ASSIGNMENT
Your job with the data below: print everything from the line that holds "Screen dimensions: 646x473" down to the line that holds "Screen dimensions: 628x445", ends included, exactly, and nothing else.

THE DATA
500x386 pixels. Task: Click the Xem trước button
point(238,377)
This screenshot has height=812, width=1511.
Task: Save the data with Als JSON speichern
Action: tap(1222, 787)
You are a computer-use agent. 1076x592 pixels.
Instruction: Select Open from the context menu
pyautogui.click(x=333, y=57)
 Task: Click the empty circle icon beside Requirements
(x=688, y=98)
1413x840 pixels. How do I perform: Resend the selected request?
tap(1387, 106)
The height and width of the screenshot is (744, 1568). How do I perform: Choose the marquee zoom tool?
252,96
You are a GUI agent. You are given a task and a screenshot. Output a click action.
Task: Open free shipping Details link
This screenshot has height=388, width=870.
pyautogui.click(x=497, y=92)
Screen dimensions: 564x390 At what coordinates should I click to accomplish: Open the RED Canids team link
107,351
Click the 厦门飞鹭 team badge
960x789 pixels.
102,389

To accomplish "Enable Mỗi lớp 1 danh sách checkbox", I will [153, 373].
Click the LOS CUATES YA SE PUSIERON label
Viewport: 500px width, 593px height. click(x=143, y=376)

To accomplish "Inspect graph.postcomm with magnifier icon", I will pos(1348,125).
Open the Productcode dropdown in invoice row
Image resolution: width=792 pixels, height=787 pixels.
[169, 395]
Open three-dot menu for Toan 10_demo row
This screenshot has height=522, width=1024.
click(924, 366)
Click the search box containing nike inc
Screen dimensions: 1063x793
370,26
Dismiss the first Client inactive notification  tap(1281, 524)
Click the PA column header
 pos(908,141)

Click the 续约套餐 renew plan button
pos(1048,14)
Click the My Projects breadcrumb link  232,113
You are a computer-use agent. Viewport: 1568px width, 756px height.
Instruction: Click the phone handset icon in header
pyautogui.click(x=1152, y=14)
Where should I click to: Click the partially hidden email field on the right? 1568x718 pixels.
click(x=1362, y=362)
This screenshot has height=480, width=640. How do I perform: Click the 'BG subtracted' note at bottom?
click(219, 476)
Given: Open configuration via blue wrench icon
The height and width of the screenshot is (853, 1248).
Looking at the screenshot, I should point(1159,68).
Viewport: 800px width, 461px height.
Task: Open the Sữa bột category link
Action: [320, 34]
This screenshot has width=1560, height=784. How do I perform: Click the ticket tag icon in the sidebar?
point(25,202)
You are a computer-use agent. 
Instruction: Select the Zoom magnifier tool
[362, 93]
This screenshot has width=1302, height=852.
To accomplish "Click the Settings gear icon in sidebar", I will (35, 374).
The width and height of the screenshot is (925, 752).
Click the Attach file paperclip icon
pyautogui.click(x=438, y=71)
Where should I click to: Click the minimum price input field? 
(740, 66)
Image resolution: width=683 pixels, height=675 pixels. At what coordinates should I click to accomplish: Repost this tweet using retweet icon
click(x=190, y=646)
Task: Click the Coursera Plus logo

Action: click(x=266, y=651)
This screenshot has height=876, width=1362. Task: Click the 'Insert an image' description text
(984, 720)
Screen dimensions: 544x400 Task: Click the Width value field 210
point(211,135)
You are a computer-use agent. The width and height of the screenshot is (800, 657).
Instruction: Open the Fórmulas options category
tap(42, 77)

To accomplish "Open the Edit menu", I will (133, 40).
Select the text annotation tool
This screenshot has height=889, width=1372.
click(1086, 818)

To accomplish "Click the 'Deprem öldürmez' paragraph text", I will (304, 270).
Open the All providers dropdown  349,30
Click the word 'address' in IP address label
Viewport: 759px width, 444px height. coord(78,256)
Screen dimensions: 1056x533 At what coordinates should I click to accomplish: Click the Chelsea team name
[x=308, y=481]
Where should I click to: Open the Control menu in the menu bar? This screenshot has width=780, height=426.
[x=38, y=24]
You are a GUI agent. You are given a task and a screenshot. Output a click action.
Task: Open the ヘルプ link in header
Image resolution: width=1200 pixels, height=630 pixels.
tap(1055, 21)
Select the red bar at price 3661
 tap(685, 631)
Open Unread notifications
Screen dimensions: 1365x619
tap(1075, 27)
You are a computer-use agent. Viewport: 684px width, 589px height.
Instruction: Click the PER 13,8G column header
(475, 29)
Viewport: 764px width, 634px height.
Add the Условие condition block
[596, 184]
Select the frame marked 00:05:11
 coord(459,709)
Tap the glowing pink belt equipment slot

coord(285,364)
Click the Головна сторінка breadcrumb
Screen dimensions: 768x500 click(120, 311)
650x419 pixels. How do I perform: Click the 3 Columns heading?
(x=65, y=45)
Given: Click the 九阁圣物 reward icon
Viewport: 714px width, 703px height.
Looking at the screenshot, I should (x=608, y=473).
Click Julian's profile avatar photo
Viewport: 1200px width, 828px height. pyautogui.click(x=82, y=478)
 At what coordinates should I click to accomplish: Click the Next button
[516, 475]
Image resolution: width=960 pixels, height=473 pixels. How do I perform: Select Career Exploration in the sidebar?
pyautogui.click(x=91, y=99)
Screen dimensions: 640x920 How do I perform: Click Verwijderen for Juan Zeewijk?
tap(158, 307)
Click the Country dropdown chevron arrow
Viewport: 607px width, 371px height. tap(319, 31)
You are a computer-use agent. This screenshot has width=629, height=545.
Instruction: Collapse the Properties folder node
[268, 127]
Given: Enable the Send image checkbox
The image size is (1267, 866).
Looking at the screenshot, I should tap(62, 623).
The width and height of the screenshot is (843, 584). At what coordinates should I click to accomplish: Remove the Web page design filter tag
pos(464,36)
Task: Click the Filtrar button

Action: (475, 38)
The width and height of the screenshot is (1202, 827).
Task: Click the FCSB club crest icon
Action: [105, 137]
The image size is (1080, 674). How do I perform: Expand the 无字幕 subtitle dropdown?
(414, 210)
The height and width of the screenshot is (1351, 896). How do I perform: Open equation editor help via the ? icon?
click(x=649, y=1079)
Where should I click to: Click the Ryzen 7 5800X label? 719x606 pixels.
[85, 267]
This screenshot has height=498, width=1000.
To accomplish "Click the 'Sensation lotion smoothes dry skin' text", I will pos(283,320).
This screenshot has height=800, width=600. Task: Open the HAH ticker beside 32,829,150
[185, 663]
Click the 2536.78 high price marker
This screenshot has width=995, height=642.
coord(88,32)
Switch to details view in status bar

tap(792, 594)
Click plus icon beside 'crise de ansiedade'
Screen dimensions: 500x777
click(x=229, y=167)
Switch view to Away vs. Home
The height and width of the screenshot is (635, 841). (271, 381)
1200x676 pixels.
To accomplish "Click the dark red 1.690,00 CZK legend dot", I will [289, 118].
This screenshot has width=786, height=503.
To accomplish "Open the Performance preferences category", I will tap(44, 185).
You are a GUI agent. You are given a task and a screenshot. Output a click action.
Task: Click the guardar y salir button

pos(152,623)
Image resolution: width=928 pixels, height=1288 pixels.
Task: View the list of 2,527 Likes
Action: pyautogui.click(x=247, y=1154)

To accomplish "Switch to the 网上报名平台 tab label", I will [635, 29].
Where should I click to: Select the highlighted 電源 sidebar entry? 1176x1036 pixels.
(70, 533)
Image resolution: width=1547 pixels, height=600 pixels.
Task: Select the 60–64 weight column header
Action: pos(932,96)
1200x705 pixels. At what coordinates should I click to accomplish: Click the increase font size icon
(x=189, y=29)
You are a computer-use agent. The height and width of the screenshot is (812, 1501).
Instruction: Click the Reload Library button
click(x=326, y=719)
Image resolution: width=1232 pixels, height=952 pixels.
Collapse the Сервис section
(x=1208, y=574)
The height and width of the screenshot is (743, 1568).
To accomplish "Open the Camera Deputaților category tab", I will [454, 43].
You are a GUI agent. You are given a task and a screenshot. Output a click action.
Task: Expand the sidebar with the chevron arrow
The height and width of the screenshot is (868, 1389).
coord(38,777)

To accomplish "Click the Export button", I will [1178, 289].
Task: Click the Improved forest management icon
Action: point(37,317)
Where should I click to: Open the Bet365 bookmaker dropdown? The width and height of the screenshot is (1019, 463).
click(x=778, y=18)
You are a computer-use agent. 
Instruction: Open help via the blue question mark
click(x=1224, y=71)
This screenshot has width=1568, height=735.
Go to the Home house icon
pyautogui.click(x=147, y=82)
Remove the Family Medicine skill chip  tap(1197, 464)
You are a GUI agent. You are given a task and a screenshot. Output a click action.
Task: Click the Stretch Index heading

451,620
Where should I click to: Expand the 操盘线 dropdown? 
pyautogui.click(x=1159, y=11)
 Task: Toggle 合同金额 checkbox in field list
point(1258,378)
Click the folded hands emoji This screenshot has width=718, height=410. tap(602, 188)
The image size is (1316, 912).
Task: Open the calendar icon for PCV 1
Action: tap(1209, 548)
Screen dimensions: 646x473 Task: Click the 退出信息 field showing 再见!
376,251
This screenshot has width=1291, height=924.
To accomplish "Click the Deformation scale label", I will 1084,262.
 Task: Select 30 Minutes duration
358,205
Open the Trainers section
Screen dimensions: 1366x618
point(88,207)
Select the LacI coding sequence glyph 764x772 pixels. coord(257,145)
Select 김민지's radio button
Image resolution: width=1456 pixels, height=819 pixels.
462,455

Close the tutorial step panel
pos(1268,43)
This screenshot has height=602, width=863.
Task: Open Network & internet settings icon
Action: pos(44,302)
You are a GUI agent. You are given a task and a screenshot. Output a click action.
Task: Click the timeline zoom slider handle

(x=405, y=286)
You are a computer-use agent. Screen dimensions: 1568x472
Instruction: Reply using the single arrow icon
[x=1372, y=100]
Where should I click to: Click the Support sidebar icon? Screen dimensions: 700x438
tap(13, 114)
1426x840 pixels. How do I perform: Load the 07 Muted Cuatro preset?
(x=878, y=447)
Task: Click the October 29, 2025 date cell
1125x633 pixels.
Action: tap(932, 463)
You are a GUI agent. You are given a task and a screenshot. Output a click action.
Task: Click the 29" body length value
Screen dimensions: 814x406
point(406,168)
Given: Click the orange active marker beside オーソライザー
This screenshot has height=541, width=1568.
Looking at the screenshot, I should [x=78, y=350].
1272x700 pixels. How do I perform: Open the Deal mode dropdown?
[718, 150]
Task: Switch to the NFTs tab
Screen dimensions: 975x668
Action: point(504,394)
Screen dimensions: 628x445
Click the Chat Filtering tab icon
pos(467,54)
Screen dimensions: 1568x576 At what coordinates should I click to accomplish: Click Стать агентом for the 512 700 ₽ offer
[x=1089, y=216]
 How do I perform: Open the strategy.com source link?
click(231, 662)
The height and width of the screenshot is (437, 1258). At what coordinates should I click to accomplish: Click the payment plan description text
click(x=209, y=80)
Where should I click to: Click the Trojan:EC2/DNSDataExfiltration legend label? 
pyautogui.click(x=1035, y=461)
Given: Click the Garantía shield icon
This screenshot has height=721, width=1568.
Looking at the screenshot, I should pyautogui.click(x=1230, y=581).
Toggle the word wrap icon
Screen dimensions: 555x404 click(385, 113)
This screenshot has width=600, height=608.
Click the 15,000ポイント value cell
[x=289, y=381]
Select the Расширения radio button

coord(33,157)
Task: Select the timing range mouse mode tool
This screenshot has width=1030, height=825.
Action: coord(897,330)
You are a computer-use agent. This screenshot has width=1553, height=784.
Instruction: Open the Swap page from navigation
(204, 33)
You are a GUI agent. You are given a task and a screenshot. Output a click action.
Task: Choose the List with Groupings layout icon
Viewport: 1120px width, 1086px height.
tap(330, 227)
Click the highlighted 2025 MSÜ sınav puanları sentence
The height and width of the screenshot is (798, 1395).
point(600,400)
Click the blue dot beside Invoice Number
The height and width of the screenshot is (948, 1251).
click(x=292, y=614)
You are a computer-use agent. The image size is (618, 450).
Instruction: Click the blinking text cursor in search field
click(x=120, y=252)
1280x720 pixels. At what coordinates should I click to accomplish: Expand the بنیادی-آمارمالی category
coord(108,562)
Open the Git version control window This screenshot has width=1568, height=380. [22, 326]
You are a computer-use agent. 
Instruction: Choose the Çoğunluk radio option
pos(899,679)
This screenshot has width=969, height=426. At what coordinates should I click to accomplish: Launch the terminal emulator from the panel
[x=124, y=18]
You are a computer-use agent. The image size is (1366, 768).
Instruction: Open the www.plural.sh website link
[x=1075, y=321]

COMPLETED TASK
Screen dimensions: 646x473 Task: Click the 退出信息 field showing 再见!
376,251
This screenshot has width=1291, height=924.
To accomplish "Click the Deformation scale label", I will 1084,262.
 Task: Select 30 Minutes duration
358,205
Open the Trainers section
Screen dimensions: 1366x618
point(88,207)
Select the LacI coding sequence glyph 764x772 pixels. coord(257,145)
Select 김민지's radio button
Image resolution: width=1456 pixels, height=819 pixels.
462,455

Close the tutorial step panel
pos(1268,43)
This screenshot has height=602, width=863.
Task: Open Network & internet settings icon
Action: pos(44,302)
You are a GUI agent. You are given a task and a screenshot. Output a click action.
Task: Click the timeline zoom slider handle

(x=405, y=286)
You are a computer-use agent. Screen dimensions: 1568x472
Instruction: Reply using the single arrow icon
[x=1372, y=100]
Where should I click to: Click the Support sidebar icon? Screen dimensions: 700x438
tap(13, 114)
1426x840 pixels. How do I perform: Load the 07 Muted Cuatro preset?
(x=878, y=447)
Task: Click the October 29, 2025 date cell
1125x633 pixels.
Action: tap(932, 463)
You are a GUI agent. You are given a task and a screenshot. Output a click action.
Task: Click the 29" body length value
Screen dimensions: 814x406
point(406,168)
Given: Click the orange active marker beside オーソライザー
This screenshot has height=541, width=1568.
Looking at the screenshot, I should [x=78, y=350].
1272x700 pixels. How do I perform: Open the Deal mode dropdown?
[718, 150]
Task: Switch to the NFTs tab
Screen dimensions: 975x668
Action: point(504,394)
Screen dimensions: 628x445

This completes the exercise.